Bring only new notes (no coins), as practically no one will change dirty or marred bank notes. The best exchange rate is usually obtained at money-changers, found at the airports of all major cities. Hotels usually offer a lower rate, and banks often offer even worse rates.

Particularly in Bali, where illegal money-changers know every scam in the book, stick to those advertising themselves as “Authorised”. Count your money before leaving the counter and get a receipt. It is advisable to convert most of your money in the cities before moving towards the interior. Leftover rupiah is easily changed back into foreign currency at departure. US$1 is roughly equivalent to Rp 9,500.

MasterCard and Visa are accepted in most large hotels and shops. Diner’s Club and American Express are less prevalent. Don’t be surprised if an additional 3–5 per cent “handling charge” is added to the bill; this is an accepted practice. ATMs are found everywhere in the larger cities. 

What to read

A Tale from Bali by Vicki Baum (Periplus, 1999). First published in 1937, this classic tale of love and death in Bali is set against the backdrop of turmoil faced by the Balinese in their struggle against the Dutch colonialists.

The Buru Quartet by Pramoedya Ananta Toer (Penguin, 1990-1997, English translations). A four-part series (“This Earth of Mankind”, “Child of all Nations”, “Footsteps” and “House of Glass”), the first volume was originally recited orally by Toer while a political prisoner, and all four were banned in Indonesia for many years. The series tells the multifaceted story of Indonesia’s birth as a nation through the eyes of Javanese citizens in what has been called “one of the 20th century’s great artistic creations”.

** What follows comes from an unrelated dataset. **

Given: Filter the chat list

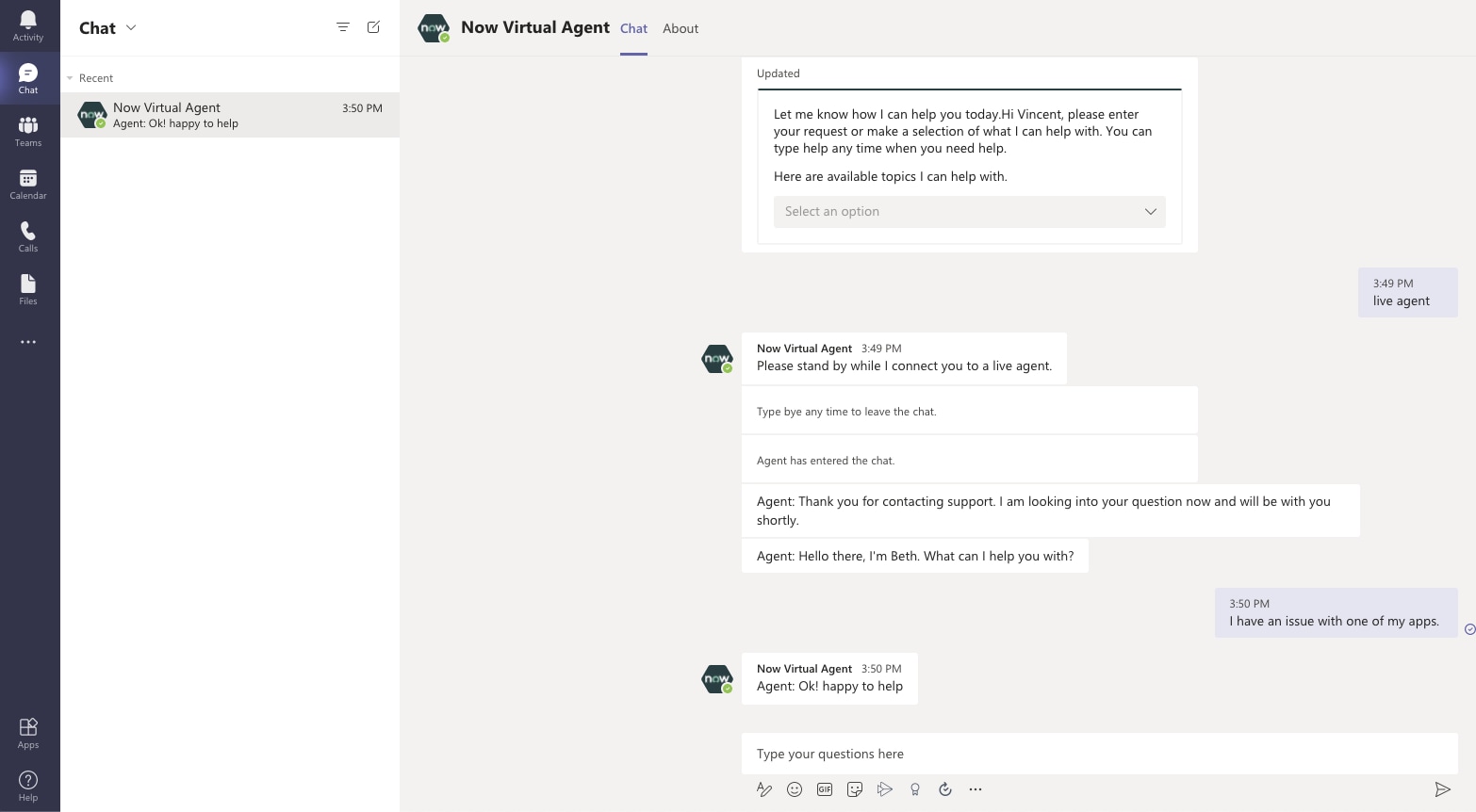Looking at the screenshot, I should click(x=343, y=27).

The Year of Living Dangerously by C J Koch (St Martin’s Press, 1978). Also banned in Indonesia for many years and later made into a film, this is the tale of a nation in crisis with the wayang kulit as a backdrop. Masterfully told.

Krakatoa: The Day the World Exploded August 27, 1888 by Simon Winchester (HarperCollins, 2003). Geologist Winchester puts an entirely new perspective on the iconic 1888 eruption of Krakatoa that was followed by an immense tsunami that killed nearly 40,000 people, and does it in language that laymen can comprehend.

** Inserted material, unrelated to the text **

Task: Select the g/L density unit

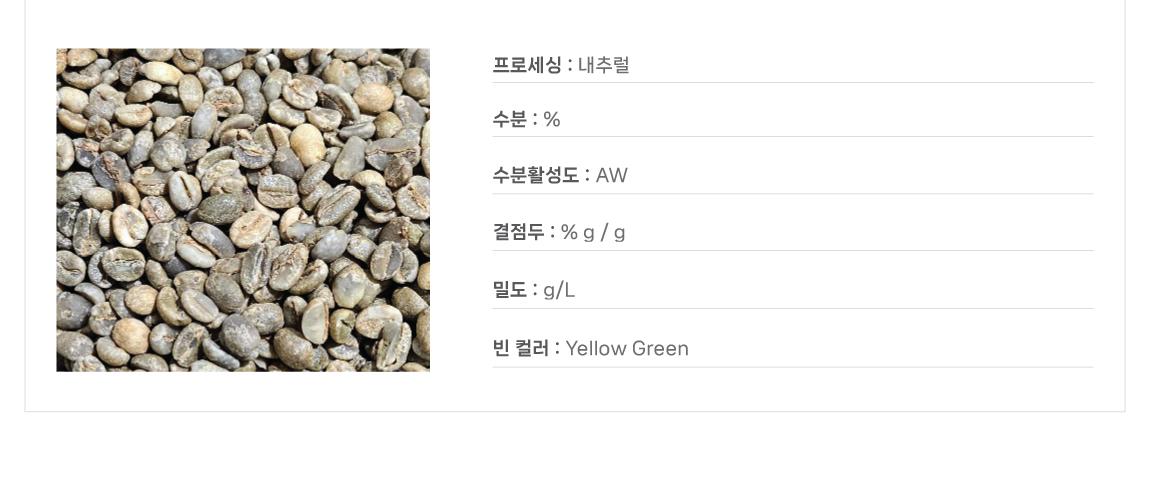Action: pos(559,291)
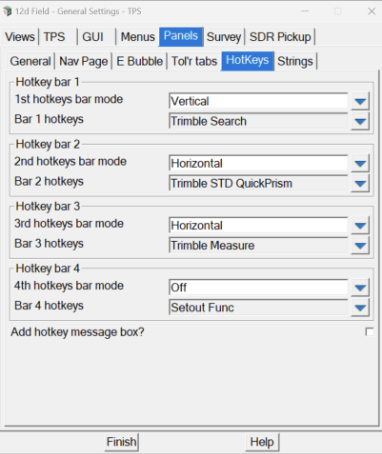Open the E Bubble sub-tab
Viewport: 382px width, 454px height.
(139, 61)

Tropical Herbs and Spices of Indonesia by Wendy Hutton (Periplus Editions, 1997). This handy pocket-sized book with photos is ideal for identifying the exotic spices used in Indonesian cooking and their scientific classifications.

Zoo Quest for a Dragon by David Attenborough (Lutterworth Press, 1957). A classic travel tale of Attenborough’s journey to Indonesia in the 1950s to capture Komodo dragons for London Zoo, the people he met and the animals he saw.

The Island of Ball by Miguel Covarrubias (Periplus, 1999). First published in 1937, this book is still regarded by many as the most authoritative text on Bali and its intriguing culture and people.

Dance and Drama in Bali by Beryl de Zoete and Walter Spies (Oxford, 1973). Spies lived in Bali for 12 years from 1927 and was an accomplished painter, musician and dance expert; de Zoete was trained in European dance. This important book documents the history of Balinese dance and drama.